But then again, I saw this on someone's friendster and it gave me the creeps. That someone wrote in the "About me" description: "I love Jesus because he turns me on."
Yikes.
Kids, that is just wrong. You can say you love your God and all, but the "turning on" is soooo unnecessary, I swear.
Oh well. I digress. Back to the issue of aging and sickness. I think it is time I come out of my shell (( if there is one in the first place )) and seriously change my mentality. I still think like a little girl, I swear. I just want to wear uniforms to school and study all my life. I am not prepared to enter uni and be enroute to working life! No way! I'm too young for this!
Or so I think.
Oh wait. I digress again.
I am just unaccustomed to the fact that people around me are growing old, including myself. Don't take this the wrong way but my parents whom I remember clearly as people in their thirties are now in their mid fourties! My grandmothers and grandaunts whom I'm so attached to are aging rapidly and I only realised this when they start complaining of dizzy spells and leg aches. These people are strong. Or rather, they used to be strong. So them getting mild stroke and leg aches are a little hard for me to swallow. Like when I was told my grandmother had mild stroke I literally went "HEH?"
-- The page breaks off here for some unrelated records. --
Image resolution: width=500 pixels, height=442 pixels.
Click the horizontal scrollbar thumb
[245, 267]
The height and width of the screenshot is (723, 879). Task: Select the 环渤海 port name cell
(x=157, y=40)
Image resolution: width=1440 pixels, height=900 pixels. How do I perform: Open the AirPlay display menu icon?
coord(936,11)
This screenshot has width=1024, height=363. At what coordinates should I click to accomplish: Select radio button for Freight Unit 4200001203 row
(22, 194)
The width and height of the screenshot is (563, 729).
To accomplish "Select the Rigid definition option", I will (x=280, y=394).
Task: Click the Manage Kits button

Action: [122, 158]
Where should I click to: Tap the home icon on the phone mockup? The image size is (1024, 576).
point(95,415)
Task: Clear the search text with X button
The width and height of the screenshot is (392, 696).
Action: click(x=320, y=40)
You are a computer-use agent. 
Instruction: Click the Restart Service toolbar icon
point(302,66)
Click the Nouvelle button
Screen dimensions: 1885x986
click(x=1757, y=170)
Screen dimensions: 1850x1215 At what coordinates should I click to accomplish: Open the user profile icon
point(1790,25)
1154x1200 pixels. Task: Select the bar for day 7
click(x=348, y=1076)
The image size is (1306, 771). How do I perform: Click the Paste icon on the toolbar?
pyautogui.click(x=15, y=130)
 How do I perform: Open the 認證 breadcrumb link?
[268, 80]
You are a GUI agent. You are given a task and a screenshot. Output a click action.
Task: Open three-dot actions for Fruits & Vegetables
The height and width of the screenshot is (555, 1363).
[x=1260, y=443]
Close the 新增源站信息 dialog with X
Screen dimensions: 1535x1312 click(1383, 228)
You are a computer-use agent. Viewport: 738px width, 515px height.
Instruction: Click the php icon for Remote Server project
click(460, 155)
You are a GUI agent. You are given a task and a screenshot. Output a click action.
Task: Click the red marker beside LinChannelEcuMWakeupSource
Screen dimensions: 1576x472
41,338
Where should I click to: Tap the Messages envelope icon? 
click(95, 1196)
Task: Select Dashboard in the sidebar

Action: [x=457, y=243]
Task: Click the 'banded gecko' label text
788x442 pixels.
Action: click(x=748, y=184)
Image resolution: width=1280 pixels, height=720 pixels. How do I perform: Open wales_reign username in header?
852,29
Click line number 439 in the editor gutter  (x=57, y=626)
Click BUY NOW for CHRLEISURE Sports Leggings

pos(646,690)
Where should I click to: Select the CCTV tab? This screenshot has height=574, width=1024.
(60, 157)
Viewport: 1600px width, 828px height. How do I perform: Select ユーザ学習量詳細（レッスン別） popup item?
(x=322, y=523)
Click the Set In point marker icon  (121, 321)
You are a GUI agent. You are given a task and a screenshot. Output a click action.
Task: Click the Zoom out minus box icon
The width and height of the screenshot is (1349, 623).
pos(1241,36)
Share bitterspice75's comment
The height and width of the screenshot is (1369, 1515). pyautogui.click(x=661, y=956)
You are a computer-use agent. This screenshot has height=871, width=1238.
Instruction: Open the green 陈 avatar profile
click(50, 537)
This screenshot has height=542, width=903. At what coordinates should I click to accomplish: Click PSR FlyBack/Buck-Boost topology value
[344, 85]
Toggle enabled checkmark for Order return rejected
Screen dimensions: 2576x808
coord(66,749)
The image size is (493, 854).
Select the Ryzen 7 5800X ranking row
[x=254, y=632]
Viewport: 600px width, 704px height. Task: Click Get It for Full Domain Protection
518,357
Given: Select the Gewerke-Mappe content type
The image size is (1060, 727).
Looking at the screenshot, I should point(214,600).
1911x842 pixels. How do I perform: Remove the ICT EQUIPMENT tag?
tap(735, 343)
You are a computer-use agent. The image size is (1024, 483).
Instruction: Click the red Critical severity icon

ARGH. This sucks. I can't get used to it. Maybe if I take time I will. But when will that be?
I wonder, I wonder.
Alhamdulillah, my grandmother was slightly better when I visited her today. She could move her left arm a little, as compared to yesterday, when she couldn't at all.
Well, I guess we got to take what comes. Its just life. So. Bear with it.
Speaking of whatever comes. I just got an email plus sms about the outcome of my PSC scholarship application. They referred me to MOE, so I'm up for the Overseas Merit (yumyum) or the Local-Overseas Merit or potentially other scholarships given by the MOE. Well. I'll just have to keep it in my prayers. I just pray that the outcome will be the best.
And that my grandmother will get well.
-published at 11:24 PM.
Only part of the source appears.